Also doch ein Traumberuf
Anja Rettig hat mich zu ihm geführt: morgens um 8.15 Uhr vorbei an den Watussi-Rindern und den Handwerkern des Duisburger Zoos, die hier jeden Tag werkeln und reparieren, wenn noch kein Besucher in Sicht ist. Anja Rettig ist 39, hat als Tierpflegerin vor 23 Jahren ihren „Traumberuf“ gefunden, und sollte sie lieber mit Orang Utans zu tun haben als mit Hilfstierpflegern von der Presse, lässt sie es sich nicht anmerken. Warum ich das Afrikanum gewählt habe? Weiß ich auch nicht genau. „Alles außer Spinnen“, habe ich Frau Limpinsel von der Pressestelle gesagt Und mich dann fürs Afrikanum entschieden, obwohl die meisten Halbtags-Hobby-Pfleger die Menschenaffen im „Äquatorioum“, die Delfine im „Aquarium“ oder das Koala-Revier vorziehen. Afrikanum hörte sich irgendwie warm an und exotisch.

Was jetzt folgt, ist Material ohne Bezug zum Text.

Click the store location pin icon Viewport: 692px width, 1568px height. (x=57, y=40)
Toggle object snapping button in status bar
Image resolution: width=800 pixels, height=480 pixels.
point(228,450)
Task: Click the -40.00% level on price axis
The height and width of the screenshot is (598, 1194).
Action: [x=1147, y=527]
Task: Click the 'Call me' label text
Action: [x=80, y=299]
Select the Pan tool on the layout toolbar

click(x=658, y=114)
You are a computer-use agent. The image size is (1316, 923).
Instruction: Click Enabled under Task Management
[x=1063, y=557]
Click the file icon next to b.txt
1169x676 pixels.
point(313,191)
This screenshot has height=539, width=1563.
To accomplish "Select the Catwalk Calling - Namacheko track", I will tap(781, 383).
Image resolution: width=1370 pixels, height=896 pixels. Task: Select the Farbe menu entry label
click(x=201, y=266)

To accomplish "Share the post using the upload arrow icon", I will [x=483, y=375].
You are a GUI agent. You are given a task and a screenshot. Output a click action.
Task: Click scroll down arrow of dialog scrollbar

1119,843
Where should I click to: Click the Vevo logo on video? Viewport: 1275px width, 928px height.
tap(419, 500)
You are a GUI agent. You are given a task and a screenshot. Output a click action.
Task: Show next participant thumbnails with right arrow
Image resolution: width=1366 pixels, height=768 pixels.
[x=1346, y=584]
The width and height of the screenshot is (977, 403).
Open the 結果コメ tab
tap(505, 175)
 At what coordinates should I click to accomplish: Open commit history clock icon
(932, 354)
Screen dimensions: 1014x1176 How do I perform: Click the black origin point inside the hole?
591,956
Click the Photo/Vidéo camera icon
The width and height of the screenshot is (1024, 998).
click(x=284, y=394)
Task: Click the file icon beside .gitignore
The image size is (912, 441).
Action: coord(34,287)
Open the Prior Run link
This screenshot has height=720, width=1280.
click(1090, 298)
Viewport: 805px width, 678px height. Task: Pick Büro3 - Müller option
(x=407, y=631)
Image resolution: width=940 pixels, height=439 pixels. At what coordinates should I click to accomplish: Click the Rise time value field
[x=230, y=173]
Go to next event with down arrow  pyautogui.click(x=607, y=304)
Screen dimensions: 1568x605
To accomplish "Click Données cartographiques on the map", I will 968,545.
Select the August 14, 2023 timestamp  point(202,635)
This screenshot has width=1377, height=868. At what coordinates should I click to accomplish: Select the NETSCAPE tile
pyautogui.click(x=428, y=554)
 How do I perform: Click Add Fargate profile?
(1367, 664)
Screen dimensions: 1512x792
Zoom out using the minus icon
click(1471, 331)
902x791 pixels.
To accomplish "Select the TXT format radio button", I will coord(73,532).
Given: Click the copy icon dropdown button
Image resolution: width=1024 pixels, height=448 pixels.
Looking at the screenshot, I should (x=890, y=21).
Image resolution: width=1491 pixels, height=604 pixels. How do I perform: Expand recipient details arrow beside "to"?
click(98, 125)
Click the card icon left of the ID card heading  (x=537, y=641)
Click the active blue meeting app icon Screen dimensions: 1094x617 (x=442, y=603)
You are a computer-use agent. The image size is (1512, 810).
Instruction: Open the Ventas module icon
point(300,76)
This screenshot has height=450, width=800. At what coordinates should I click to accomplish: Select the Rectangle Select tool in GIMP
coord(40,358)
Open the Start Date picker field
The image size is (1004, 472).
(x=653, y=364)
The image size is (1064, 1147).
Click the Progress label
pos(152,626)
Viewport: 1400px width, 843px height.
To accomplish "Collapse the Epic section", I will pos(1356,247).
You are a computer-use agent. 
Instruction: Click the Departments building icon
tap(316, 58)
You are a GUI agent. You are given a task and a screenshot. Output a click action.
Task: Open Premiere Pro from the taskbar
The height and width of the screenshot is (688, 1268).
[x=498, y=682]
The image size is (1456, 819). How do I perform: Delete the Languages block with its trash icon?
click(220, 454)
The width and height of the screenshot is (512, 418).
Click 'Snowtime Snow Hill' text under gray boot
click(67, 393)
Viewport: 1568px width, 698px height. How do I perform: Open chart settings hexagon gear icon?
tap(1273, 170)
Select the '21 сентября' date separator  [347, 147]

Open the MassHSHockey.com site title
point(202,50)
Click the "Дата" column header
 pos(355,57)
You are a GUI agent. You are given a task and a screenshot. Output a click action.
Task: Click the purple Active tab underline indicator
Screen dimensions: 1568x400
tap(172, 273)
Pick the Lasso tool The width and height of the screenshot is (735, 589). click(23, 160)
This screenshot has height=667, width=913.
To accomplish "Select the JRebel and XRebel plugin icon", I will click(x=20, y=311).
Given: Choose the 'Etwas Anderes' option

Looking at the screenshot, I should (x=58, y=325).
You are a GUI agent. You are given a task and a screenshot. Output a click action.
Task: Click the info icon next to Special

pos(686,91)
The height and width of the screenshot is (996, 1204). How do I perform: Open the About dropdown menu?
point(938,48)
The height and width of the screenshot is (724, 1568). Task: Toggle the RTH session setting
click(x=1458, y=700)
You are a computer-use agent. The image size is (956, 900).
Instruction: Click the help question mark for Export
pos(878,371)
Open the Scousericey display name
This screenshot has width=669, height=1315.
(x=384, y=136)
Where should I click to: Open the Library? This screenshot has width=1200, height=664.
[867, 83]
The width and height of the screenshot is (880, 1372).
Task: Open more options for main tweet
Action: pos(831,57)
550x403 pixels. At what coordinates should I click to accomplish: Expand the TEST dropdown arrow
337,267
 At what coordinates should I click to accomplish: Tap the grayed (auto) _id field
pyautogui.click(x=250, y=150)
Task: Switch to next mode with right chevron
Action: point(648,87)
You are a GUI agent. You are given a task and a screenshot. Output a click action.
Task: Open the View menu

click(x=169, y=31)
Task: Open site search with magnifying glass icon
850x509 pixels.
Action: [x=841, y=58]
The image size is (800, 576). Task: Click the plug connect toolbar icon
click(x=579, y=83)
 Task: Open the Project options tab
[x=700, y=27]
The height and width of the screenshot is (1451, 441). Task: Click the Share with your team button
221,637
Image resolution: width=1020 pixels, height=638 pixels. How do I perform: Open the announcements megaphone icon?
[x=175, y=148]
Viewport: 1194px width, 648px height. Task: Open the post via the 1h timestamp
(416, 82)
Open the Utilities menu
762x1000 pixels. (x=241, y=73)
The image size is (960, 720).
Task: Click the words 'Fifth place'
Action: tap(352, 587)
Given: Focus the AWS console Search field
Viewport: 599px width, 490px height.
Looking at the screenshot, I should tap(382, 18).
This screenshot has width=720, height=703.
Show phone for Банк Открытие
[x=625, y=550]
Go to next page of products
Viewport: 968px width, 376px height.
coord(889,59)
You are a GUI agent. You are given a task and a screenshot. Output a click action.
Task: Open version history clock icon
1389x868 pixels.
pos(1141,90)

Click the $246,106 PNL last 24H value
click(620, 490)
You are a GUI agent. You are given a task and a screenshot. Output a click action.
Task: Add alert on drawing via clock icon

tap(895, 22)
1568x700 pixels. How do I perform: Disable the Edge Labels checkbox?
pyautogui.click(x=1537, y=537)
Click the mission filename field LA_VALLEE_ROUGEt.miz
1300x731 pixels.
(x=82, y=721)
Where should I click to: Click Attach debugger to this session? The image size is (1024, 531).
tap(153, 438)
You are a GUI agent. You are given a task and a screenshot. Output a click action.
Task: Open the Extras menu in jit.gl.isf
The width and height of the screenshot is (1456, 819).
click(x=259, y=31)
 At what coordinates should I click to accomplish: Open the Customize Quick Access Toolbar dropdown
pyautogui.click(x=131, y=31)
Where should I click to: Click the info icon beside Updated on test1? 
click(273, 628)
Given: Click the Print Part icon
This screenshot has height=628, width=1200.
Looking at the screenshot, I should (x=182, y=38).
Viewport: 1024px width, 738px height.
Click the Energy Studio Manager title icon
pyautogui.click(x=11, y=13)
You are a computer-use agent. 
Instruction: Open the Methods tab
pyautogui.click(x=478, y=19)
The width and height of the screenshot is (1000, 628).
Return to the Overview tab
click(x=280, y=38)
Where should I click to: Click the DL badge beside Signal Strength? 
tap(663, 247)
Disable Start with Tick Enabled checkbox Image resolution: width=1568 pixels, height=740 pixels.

Jetzt stapfe ich in grünen Gummistiefeln an einem Watussi-Rind vorbei, das aussieht wie eine Kuh und an einem Pinselohrschwein, das aussieht wie Hans-Dietrich Genscher. Und die Zebras sehen aus wie Zebras. „Aber die können böse beißen!“ warnt mich gemütlich Peter Dieckmann und erzählt auch gleich, dass neulich ein Pfleger von einem mies gelaunten Zebra in den Hintern gebissen wurde. Aha. Das hier ist kein Streichelzoo, sondern brandgefährlich. Und Basis-Arbeit: Zebra- und Pinselohrschweinestall putzen, Nashorn-Box fegen und gründlich sauber spritzen, Erdmännchen füttern, ein paar Zentner frisches Obst und Gemüse für Afrika schnippeln. Wohlan!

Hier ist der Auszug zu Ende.